Memories of Moscow

A Russian proverb says, "To live a life is not as simple as crossing a field." Or, crossing a field can be far more complicated than it would seem to be. Or needs to be. Similarly, Shoot Them in the Cornfields! is an ambitious, poetic production that wants to be about many things, but in the end has too much going on and is more complicated than necessary. This new play by Sophia Murashkovsky tells several convoluted stories, the main one dealing with a young, American Jewish student, Sonya, in Moscow during the turbulent days of the 1991 coup d'état. The play also includes the story of Sonya's Russian grandparents, Yelena and Mikhail Levin, who were arrested and sent to prison in the 1950's by the KGB, ostensibly because they were successful Jewish business owners accused of "entrepreneurialism." Much of this portion takes place during a cruel interrogation of the couple. Other narratives include the Levins' romance during World War II and a subsequent abortion, and the failed love affair of Sonya and a Russian soldier, Dimitri.

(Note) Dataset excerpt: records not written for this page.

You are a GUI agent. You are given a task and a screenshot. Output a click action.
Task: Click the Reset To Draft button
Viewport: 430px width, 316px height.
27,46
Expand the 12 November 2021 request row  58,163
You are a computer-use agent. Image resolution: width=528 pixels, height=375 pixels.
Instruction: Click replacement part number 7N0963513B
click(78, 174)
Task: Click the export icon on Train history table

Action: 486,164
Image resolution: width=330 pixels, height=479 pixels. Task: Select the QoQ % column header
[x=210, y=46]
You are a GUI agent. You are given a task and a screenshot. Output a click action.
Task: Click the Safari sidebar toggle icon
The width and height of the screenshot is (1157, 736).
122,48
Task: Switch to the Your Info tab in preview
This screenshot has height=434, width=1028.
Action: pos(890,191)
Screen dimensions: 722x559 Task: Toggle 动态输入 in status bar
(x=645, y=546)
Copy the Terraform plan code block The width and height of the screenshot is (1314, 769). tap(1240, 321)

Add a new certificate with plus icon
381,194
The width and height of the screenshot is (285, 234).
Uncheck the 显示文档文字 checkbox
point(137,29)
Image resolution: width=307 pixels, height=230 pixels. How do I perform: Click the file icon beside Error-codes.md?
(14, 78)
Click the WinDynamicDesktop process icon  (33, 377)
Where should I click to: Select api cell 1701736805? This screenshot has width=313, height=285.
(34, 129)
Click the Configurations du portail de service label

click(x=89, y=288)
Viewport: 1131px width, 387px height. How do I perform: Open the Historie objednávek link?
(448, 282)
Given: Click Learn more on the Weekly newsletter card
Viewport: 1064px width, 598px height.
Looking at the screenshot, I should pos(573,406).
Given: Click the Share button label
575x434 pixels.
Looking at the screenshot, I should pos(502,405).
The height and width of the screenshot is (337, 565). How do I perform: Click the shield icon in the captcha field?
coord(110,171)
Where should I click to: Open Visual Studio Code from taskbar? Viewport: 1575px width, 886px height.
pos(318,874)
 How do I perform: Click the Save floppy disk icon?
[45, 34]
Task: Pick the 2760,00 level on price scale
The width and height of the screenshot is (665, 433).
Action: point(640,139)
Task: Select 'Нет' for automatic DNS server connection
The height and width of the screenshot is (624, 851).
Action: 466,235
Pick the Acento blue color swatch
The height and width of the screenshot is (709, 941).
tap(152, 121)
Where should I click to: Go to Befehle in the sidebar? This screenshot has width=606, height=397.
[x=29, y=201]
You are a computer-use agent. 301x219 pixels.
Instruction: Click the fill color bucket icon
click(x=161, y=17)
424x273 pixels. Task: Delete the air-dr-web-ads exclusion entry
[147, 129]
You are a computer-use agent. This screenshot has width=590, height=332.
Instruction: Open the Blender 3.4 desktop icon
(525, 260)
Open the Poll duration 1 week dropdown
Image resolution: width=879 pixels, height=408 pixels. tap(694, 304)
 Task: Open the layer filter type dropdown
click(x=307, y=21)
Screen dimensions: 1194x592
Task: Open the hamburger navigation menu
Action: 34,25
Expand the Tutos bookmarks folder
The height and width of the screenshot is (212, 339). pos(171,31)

The title, Shoot Them in the Cornfields!, comes from the midcentury Russian government's practice of murdering mentally retarded citizens. Many were shot in cornfields. The Levins had successfully employed mentally retarded workers who, after the dismantling of the couple's factory, were later executed.

The entire play is performed in a singsong verse that at some points is clever but often detracts from the storytelling, with lines that seem to go far off the narratives in order to keep the rhyme scheme. One interesting effect of the verse is that the language becomes alienating, in a "Brechtian" sense, to the audience; it is different enough that it can never be mistaken for "real" speech. Indeed, the production includes many aspects that could be considered Brechtian. This includes the show's best bit, the second-act opener that features a movie projection where the cast is seen onscreen singing and dancing to "Russianized" versions of American show tunes, with lyrics such as "not a ruble to spare for the Chattanooga choo-choo?" The cast watches itself onscreen, effectively becoming part of the audience.

Yet this playful interlude has elements that are as sinister as they are alienating. The projection is crosscut with words like "desire" and "ambition." At one point, the actors, who are singing over the original soundtrack, hold a note for a startlingly long time, changing its pitch to a deeper, more ominous one midway through. Near the end of the song, the dancing begins to less resemble the innocent tap that accompanies show tunes and becomes more like the marching boots of soldiers going to war. The result is upsettingly appropriate for a production that displays the brutality of an oppressive regime.

With reserve and dignity, Yelena (Carolyn Seiff) aptly plays the Jewish grandmother who perseveres through many hardships. As Sonya, Maila Miller is frenetic and seems nervous onstage. Joey Klein, as Dimitri, the xenophobic Russian boyfriend, has dreamy good looks and an appropriate slyness about him, but often appears stiff. The best performance was by Grant Morenz as the KGB informant Ivan, who is strangely presented as foppishly gay, at once outlandish and threatening.

A major problem was the tech work, which was particularly off during this performance. It was full of mistakes, which could be seen as a deliberately alienating effect, such as lights turning on and off at inappropriate moments, but more likely were ill-timed light cues. In a few moments, the sound cues seemed to be mistimed as well.

The set consists of a simple wooden ramp with a small platform jutting off from either side. This unnaturalistic setting, coupled with the rhyming dialogue, the alienating effects, and the characters' ability to simply "walk" from scene to scene, covering vast distances, eras, and stories, gives the overall production a dream-like effect, where the lines between reality and fantasy are blurred.

Overall, Shoot Them in the Cornfields! is a victim of its own ambitions, and it attempts to do too much. The themes are many: memory, loss of love, Russian nationhood. There are too many plot lines to follow, and some of these are not even resolved in the script. Unanswered questions sprout like fresh stalks of corn: Exactly why does Dimitri suddenly turn on Sonya? Is he dealing drugs or involved in prostitution? Why is Ivan played as gay? What is the purpose of the two girls who begin to fondle each other in the background late in the show?

This is a challenging production that tries to tell the story of an American girl who, by retrieving her family's past, salvages her present. Like memory itself, however, the piece is a muddled thing of conflicting narratives and modes. What results is a confusing collection of assertions, images, and ideas.